Bob Lewin answered, “Sexy, I’ll say. Sexy and fascinating. She has led some life. I can’t remember the last time I’ve enjoyed myself at a business dinner as I have tonight. She’s alive, this lady, and clever. More amusing than I thought she would be. She’s quite a combination: fifty percent a sophisticated European, a smidgen of New York street-fighter there, and, with all the years she lived abroad as an expatriate, she is still very apple-pie-and-ice-cream American.”

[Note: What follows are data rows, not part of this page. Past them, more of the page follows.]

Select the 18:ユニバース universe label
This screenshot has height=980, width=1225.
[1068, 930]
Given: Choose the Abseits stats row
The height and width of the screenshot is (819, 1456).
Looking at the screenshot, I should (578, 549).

They waited for Grant to say something. He remained silent, contemplative. Bob asked, “You’re not saying much, Grant. You’re not still hesitant, are you?”

“No. Just listening to you guys only confirms to me how difficult it’s going to be to peel off those layers of chic and get down to the woman.”

“We’ll do it in the country. She’s bound to have a house in the country.”

“Let me sleep on it. We’ll talk first thing in the morning.”

Bob and Sara exchanged puzzled looks. What was his hesitation? It was too good to miss.

Chapter 38

T
aggart’s ears perked up to the sound of the Harley Davidson’s motor. Now it was idling. The motorbike and Takashi were waiting for him in the street just opposite the house. He listened to Takashi rev the motor; he could recognize the pattern of the sound, it could only be Takashi. That was the signal they used to say, “Come on, I’m waiting, we’re going to hit the road.” He had expected Takashi to have driven up from the airport in a car. Great, they would go biking. He threw his pencil down.

He raced from his desk to the window and flung it open. Takashi waved and pulled his black helmet off and beamed up at Taggart. “Come on, we’ll ride and go for lunch.” Taggart raced down the stairs four at a time and all but crash-landed into the housemaster waiting for him. “Fox, Fox, this will not do, try walking. Back in four hours, Mr. Ishiguro has assured me of that. Understood?”

“Understood, sir.”

The housemaster walked him to the bike, looking only half disapprovingly at the pair of them and the motorbike. Two of the other boys who knew Takashi from other visits to Taggart were standing and talking to him, envy oozing from their eyes. Handsome, privileged young men in their tails and stiff collars, their establishment image so incongruous with the Harley Davidson symbol of the sleek machine, the easy rider, the fast, free life of the open road. Takashi, himself an old boy of the school, was usually well received by masters and Taggart’s friends alike. The machines he rode in on evoked envy and
disdain in about equal measure. You could try too hard.

Taggart and Takashi shook hands. Takashi tossed the boy the spare helmet he had brought for him. Taggart slung a leg over the bike and sat down. He pushed the helmet down over his head. He was ready to ride pillion away from the school in search of open road. The housemaster and the boys languidly watched them disappear around a corner. They knew how little open road there was thereabouts.

Takashi found a place to stop not very far from Eton. A quiet space of green grass that undulated down to the river. The pair dismounted and gave each other a proper hug out of the sight of strangers. They collapsed onto the grass and both started talking at once. Takashi let the boy have right of way. “You go first.”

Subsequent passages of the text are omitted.